> [Quoted passage]:
Ray Rivera recalls boasting to friends about his heart health. During a span of four years, he’d walked more than 1,500 miles along the famous Camino de Santiago, the ancient pilgrimage trails throughout Spain, Portugal and France.
Then during a routine checkup in 2015, Rivera was diagnosed with atrial fibrillation, or an irregular heartbeat. Within a few months, doctors also identified a leaky heart valve and an aneurysm. Surgery in 2016 to replace the valve and perform an ablation to correct the AFib also revealed two clogged arteries requiring a bypass.
The diagnoses hit Rivera, then 61, hard. He was active, maintained a healthy weight and didn’t have high blood pressure or high cholesterol. Although his brother had undergone bypass surgery a few years earlier, Rivera hadn’t realized that family history could mean he was at risk for heart disease, or that age increased the risk for AFib.
Ray Rivera during a 200-mile walk in France in 2016, about six months after his heart surgery. (Photo courtesy of Ray Rivera)
“I was going around telling everyone how strong my heart was,” said Rivera, who lives in Pasadena, California. “I just assumed I was fit and heart-healthy.”
Rivera’s experience isn’t unusual, said Dallas-area cardiologist John Osborne, M.D., Ph.D., who specializes in treating AFib at State of the Heart Cardiology.
“Many AFib patients don’t have symptoms, so it’s important, particularly as you get older, to get checked,” Osborne said.
September is National AFib Awareness Month. The condition affects more than 2.7 million Americans and occurs when electrical signals in the upper chambers of the heart become chaotic, disrupting the regular rhythm of the heart and its ability to efficiently move blood through its chambers. Left untreated, AFib may increase the risk for stroke by five times and doubles the chance of heart-related death.
“Treatments now are dramatically better than even a few years ago and most AFib patients can lead a normal life,” Osborne said.
The risk of developing AFib increases with age, affecting about 9 percent of people over age 65. Other risk factors include uncontrolled high blood pressure, underlying heart disease, family history, obesity and sleep apnea. Excessive alcohol consumption, smoking and prolonged athletic training can also increase AFib risk.

> [Available data]:
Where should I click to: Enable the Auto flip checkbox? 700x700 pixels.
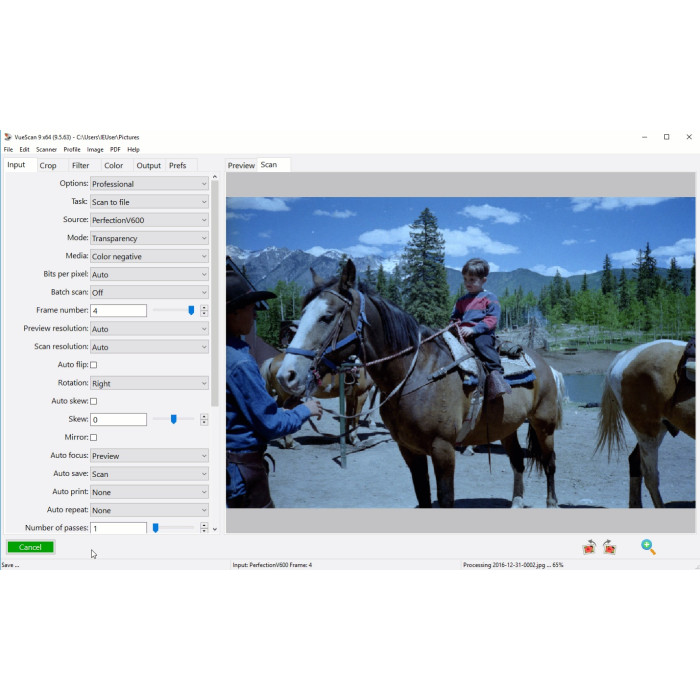(x=94, y=365)
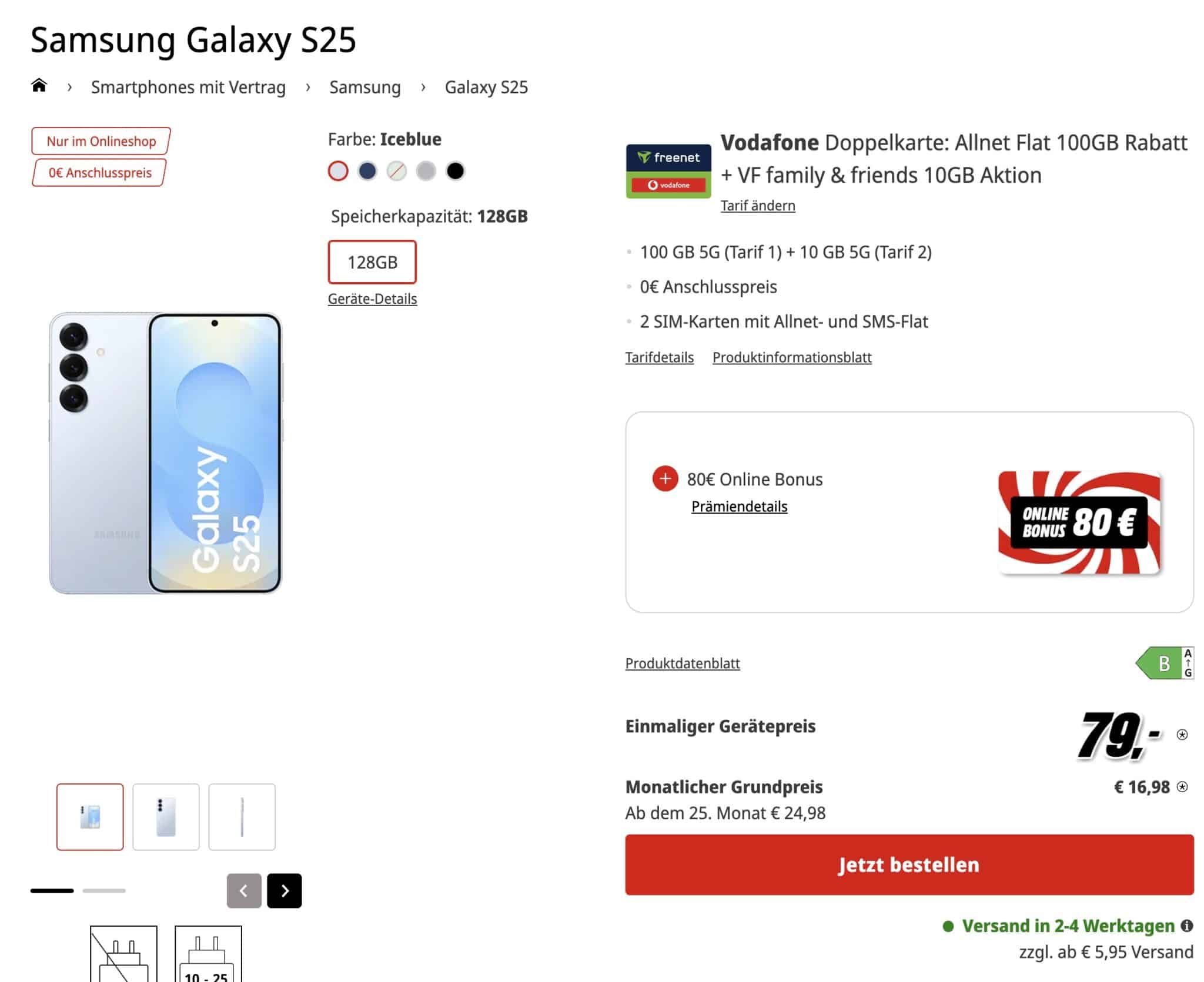Image resolution: width=1204 pixels, height=982 pixels.
Task: Choose the navy blue color swatch
Action: click(367, 171)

> [Brief A]: Retype the part of the AFib article starting with "The diagnoses hit" and going on through "of Ray Rivera)".
> [Brief B]: Summarize the AFib article in two sentences.
The lines come from a different source than the AFib article.

> [Reply A]:
The diagnoses hit Rivera, then 61, hard. He was active, maintained a healthy weight and didn’t have high blood pressure or high cholesterol. Although his brother had undergone bypass surgery a few years earlier, Rivera hadn’t realized that family history could mean he was at risk for heart disease, or that age increased the risk for AFib.
Ray Rivera during a 200-mile walk in France in 2016, about six months after his heart surgery. (Photo courtesy of Ray Rivera)

> [Reply B]: Ray Rivera had walked more than 1,500 miles on the Camino de Santiago, yet a 2015 checkup found atrial fibrillation, and 2016 surgery to replace a leaky valve revealed two clogged arteries that needed a bypass. Cardiologist John Osborne says many AFib patients have no symptoms, so getting checked matters, especially with age, because untreated AFib may increase stroke risk five times and doubles the chance of heart-related death.